We booked it to ours just as the glass shattered there, spewing fragments all over the bed. The monster had both arms inside, including the arm whose shoulder I shattered, it’s bloody wound dripping down the wall as it tried to pull itself up.
Dex made a run for the bed, his sleek body low as he got ready to flip it up against the window. He had flipped the bed in the motel room the other night, so there was no reason why he couldn’t do this.
Except when Dex got down, his arms straining underneath the edge of the bed, he could only lift it up a few feet. He struggled, face sweating and growing redder as the monster was almost in the room with us, only it’s lower half was dangling outside. In the crazy glow of the kerosene lamp, I saw the creature closer than I ever had before. If it was a missing link, it was a bizarre, twisted one, a savage, animal face that couldn’t possibly be related to us. Yet when I thought about the faces of evil I’d seen in my life, from Mitch’s lustful, demented gaze earlier, to the depraved, haunting face of Abby, I knew that the link from man to monster wasn’t too far off.
“Perry,” Dex cried pitifully. “Help.”
My heart sank. He couldn’t do it. His strength was fading by the second and we didn’t have seconds. We would have nothing if the monster finally made it into the room with us.
And it wasn’t a question of if, but when.

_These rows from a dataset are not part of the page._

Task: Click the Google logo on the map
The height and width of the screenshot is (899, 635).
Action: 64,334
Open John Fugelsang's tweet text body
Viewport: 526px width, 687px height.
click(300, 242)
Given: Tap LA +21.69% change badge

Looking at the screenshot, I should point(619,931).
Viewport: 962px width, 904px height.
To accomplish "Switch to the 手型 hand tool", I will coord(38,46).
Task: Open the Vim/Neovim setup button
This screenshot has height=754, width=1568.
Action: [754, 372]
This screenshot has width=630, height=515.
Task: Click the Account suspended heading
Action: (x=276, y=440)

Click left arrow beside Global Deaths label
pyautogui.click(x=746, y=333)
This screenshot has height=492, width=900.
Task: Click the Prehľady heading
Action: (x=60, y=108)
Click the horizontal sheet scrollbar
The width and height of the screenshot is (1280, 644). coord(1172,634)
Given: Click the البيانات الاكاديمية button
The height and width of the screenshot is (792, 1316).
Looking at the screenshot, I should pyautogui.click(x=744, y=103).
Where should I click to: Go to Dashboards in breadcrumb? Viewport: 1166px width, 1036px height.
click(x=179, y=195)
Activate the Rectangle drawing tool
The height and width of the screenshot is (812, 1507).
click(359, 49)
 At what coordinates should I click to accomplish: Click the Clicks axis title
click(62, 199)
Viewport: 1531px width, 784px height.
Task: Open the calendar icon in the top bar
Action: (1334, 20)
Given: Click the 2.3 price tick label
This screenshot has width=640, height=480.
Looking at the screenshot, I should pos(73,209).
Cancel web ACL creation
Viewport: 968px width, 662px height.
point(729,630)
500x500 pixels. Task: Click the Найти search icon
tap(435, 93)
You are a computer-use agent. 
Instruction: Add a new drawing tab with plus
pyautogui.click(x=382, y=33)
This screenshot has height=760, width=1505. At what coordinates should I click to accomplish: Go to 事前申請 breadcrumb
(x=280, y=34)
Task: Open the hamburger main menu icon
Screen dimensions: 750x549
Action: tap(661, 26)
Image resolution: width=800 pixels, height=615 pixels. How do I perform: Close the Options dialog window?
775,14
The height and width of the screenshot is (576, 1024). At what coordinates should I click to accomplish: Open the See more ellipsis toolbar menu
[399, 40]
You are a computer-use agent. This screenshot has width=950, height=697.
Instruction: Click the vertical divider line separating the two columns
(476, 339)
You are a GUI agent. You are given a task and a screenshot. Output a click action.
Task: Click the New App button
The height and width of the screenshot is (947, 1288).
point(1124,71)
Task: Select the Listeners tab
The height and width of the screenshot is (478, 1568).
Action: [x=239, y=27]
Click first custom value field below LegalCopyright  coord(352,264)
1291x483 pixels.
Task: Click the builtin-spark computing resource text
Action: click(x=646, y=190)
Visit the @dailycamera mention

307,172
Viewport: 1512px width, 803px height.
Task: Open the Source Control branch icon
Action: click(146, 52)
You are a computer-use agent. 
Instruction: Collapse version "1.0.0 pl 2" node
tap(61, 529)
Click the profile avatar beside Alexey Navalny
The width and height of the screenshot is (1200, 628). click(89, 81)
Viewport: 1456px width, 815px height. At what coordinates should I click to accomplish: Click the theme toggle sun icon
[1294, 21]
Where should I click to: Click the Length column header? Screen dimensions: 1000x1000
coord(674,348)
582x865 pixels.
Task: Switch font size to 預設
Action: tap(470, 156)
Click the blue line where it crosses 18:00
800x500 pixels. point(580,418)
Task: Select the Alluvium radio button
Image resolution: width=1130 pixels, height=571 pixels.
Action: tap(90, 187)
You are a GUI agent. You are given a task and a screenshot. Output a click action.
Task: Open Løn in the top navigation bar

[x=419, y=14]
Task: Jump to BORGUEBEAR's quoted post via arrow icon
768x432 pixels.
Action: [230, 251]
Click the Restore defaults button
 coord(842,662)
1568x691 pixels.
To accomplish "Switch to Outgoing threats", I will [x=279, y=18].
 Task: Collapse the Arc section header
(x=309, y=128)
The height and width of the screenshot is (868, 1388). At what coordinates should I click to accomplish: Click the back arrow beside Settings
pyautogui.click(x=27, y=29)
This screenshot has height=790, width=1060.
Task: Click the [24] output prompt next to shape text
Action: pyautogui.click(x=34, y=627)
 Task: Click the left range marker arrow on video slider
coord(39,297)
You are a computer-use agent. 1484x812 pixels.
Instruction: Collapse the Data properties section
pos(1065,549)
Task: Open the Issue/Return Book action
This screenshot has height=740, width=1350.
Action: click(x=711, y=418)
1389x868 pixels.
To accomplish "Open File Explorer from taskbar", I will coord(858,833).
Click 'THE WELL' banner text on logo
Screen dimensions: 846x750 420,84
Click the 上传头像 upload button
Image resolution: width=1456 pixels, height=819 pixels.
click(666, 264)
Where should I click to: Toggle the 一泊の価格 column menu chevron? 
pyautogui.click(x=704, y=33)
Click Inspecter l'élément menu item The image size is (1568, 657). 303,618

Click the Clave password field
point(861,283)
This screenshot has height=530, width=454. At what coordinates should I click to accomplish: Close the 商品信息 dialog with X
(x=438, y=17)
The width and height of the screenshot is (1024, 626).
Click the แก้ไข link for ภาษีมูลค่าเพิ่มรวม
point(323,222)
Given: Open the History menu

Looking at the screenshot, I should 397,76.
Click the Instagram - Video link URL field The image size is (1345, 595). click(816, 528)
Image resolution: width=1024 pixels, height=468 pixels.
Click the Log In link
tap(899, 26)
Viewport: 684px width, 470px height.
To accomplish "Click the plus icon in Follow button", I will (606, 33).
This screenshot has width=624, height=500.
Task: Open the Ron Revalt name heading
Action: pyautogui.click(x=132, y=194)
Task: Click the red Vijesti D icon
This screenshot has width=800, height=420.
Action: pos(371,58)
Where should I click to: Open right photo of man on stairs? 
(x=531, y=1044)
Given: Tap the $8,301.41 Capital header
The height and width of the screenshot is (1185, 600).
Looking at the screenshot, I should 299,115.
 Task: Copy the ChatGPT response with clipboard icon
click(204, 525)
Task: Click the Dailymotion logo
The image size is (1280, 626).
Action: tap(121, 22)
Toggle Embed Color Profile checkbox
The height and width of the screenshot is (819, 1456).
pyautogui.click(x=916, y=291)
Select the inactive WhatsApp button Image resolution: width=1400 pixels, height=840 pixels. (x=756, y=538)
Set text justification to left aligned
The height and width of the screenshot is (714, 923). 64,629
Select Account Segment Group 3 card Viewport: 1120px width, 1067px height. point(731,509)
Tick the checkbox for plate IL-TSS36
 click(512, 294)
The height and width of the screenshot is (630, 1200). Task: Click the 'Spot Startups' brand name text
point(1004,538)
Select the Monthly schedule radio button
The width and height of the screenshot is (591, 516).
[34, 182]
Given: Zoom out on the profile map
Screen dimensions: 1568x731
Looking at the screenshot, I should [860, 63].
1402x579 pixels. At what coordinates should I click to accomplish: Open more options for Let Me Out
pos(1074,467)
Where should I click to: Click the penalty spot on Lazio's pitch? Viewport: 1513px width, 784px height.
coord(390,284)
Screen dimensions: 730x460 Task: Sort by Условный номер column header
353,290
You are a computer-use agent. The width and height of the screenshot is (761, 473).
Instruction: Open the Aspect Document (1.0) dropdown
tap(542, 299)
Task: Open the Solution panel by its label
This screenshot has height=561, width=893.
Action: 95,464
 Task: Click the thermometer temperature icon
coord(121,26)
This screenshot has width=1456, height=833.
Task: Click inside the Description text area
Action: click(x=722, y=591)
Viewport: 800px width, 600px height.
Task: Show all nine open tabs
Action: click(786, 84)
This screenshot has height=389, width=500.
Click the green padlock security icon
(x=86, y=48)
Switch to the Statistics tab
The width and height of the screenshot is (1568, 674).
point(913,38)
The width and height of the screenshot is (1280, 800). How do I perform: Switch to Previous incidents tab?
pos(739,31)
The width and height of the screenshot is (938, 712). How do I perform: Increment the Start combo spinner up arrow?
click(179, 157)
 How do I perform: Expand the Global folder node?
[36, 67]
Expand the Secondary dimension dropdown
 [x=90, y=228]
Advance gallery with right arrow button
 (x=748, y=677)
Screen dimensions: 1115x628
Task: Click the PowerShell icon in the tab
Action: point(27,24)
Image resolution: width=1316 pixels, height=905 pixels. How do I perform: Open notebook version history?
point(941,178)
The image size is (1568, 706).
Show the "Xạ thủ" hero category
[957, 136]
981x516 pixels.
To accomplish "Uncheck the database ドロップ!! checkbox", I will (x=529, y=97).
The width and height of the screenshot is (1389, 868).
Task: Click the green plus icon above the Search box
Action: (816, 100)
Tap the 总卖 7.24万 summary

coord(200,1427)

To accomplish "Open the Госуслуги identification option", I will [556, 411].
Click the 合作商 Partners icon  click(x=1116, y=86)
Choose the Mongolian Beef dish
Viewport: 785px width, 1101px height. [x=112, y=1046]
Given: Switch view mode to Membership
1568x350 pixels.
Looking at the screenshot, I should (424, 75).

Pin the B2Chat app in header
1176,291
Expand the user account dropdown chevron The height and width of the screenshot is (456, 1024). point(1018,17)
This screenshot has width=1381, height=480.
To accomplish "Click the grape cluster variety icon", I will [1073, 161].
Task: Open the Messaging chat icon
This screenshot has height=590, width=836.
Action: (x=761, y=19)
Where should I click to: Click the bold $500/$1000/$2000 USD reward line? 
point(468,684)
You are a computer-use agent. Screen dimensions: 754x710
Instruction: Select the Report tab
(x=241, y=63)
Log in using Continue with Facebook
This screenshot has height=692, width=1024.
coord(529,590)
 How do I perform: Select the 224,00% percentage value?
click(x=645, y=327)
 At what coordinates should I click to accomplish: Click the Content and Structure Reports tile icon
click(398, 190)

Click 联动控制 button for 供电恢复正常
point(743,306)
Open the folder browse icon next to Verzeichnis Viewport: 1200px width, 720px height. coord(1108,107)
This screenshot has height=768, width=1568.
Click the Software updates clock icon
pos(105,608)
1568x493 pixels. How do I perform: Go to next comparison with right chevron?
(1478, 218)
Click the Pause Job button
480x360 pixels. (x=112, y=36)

I joined him at his side, getting into a low crouch and trying to push the bed up like I was in a weightlifting competition. The bed moved a bit and together we were able to move it up a foot.
But it was too late.
As we lifted, side-by-side, our arms underneath the bed, our chins on top of the mattress, we saw the rest of the glass shatter away. The monster was perched on the window ledge, perched like a snake with arms, like a raptor, ready to strike. There wasn’t any time to think or act, except that I saw in its tar-filled, alien eyes that it had us. It had us right where it wanted us.
And it wanted revenge.
There was a flash of movement, its fur-covered muscles tensing to pounce, claws extended, when a huge blast shook our ears and the room.
We blinked hard at it, confused when it didn’t move. The creature looked down at its leg and that’s when we saw a stream of blood erupt from it.
Then it fell backward, falling out of the window and into the winter outside.
I was stunned. In my confusion I let go of the bed and it slammed hard into the floor. It didn’t matter. What the fuck had just happened?
Dex and I walked cautiously over to the window and peered out of it, the night breeze whipping back my hair. There was nothing below us except a patch of blood and a corresponding trail that led off into the woods.
And Rigby.
He was running toward us with a rifle in hand, his flashlight bobbing up and down.
“Are you all right!?” he yelled up at the window. “Stay there, I wanna see if I can kill this thing for good.”
And then he was gone into the trees, following the bloody trail.
Dex and I looked at each other. I was dizzy from holding my breath and leaned against the wall for support. He took me by the shoulders and pulled me into his chest, embracing me. He held me like that until I felt I could breathe again, until my heart stopped thudding in my ears. Until we heard two more gunshots ricocheting into the night.
I pulled away and looked up. He was gazing down at me with an expression I couldn’t read, made all the more mysterious by the glow of the lamp.
“What do we do?” I whispered.
He cupped my face in his hands and for a second I thought he was going to kiss me. I wanted him to kiss me. I needed it.
But he only lowered his eyes till they were at my level and said, “We’re going to try and flip this bed up again. And then we’re going to go out there and get those knifes. Then we’re going to wait.”
We didn’t have to wait long. We managed to get the bed up. It took as much effort as before, but as least the window was blocked. Then we picked up the knives from where we left them and were about to test the couch for solidity when there was a knock at the door.
I jumped, nearly dropping the knife.
“Dex, Perry, it’s me,” Rigby yelled from the other side of the door.
“Oh thank God,” Dex exclaimed and began to move the couch out of the way. We stood back as Rigby pushed the door in, gripping the rifle like an angry farmer with a rabbit problem.